I paste a few fragments which I need to quote, supplemented by my "numbering" of the reference below, which is most surely incorrect. I also added a page number from Robinson's translation.
1. “[i]t is I who am God; there is none [apart from me].”
NHC II, 86, 30–31, James M. Robinson, ed., “The Hypostasis of the Archons (II,4),” in The Nag Hammadi Library in English, trans. Bentley Layton, 3rd ed. (San Francisco, CA: Harper and Row, 2000), 162.
2. “the archons took him and placed him in paradise. And they said to him, ‘Eat, that is at leisure,’ for their luxury is bitter and their beauty is depraved. And their luxury is deception and their trees are godlessness and their fruit is deadly poison and their promise is death.”

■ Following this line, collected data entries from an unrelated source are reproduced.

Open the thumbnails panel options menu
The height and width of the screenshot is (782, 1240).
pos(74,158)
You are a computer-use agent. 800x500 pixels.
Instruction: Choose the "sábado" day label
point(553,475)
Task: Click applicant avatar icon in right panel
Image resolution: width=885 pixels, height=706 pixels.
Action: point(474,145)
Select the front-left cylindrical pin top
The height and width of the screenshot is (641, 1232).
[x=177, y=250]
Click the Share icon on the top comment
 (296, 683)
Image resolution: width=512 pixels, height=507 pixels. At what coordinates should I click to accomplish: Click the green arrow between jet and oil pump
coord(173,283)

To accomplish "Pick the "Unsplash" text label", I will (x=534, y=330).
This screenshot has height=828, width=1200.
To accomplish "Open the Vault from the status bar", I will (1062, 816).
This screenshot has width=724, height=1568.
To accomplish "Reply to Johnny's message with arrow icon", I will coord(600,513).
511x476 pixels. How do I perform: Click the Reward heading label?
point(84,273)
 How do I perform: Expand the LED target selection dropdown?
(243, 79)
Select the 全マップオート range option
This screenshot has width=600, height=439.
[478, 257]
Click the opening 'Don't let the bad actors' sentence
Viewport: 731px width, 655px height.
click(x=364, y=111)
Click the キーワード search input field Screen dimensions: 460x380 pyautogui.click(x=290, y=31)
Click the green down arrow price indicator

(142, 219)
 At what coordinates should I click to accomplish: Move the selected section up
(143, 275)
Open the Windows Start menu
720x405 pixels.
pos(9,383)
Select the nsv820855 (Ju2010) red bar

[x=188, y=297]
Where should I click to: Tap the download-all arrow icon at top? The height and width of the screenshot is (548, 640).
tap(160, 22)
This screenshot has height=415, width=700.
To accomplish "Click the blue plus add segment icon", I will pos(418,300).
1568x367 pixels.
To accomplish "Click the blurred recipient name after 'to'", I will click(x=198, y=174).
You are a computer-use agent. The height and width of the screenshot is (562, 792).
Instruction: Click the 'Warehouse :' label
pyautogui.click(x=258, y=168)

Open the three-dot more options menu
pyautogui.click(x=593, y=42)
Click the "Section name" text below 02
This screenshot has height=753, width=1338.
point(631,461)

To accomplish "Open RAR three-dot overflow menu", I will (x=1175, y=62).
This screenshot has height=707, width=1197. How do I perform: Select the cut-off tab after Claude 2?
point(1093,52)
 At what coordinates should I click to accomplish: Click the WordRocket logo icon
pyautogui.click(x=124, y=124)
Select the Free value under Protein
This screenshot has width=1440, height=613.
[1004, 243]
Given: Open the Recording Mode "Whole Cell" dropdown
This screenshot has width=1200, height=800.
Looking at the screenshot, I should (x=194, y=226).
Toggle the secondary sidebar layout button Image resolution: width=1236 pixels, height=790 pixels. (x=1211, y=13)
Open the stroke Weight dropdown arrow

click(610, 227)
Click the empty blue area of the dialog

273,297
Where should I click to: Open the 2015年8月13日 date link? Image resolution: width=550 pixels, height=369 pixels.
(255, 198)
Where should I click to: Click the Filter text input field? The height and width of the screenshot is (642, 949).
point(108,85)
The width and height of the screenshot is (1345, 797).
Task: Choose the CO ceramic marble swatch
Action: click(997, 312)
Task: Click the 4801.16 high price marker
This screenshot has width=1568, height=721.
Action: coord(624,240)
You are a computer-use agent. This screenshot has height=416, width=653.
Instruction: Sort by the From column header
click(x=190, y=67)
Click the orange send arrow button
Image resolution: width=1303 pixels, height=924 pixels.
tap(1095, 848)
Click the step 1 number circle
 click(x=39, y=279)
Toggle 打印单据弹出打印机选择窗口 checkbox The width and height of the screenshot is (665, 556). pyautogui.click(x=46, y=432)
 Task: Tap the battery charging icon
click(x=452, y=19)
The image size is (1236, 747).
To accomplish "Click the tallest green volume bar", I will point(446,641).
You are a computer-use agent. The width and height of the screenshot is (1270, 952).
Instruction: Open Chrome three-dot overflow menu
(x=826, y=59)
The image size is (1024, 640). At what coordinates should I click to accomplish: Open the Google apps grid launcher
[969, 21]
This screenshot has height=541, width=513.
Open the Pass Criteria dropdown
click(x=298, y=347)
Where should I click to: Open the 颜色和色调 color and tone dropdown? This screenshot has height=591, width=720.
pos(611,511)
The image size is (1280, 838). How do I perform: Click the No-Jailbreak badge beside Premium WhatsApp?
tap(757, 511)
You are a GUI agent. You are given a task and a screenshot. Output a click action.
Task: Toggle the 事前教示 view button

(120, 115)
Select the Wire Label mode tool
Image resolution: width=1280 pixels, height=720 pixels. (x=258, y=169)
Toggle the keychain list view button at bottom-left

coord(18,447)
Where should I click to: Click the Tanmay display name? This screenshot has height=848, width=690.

NHC II, 21, 17–24, James M. Robinson, ed., “The Apocryphon of John (II,1, III,1, IV,1, and BG 8502,2),” in The Nag Hammadi Library in English, trans. Frederik Wisse, 117.
3. “[t]his time he planned to bring a flood upon the work of man,”
NHC II, 28, 34–35, Robinson, “The Apocryphon of John,” 121.
4. “Come, let us cause a deluge with our hands and obliterate all flesh, from man to beast.”
NHC II, 92, 5–8, Robinson, “The Hypostasis of the Archons,” 166.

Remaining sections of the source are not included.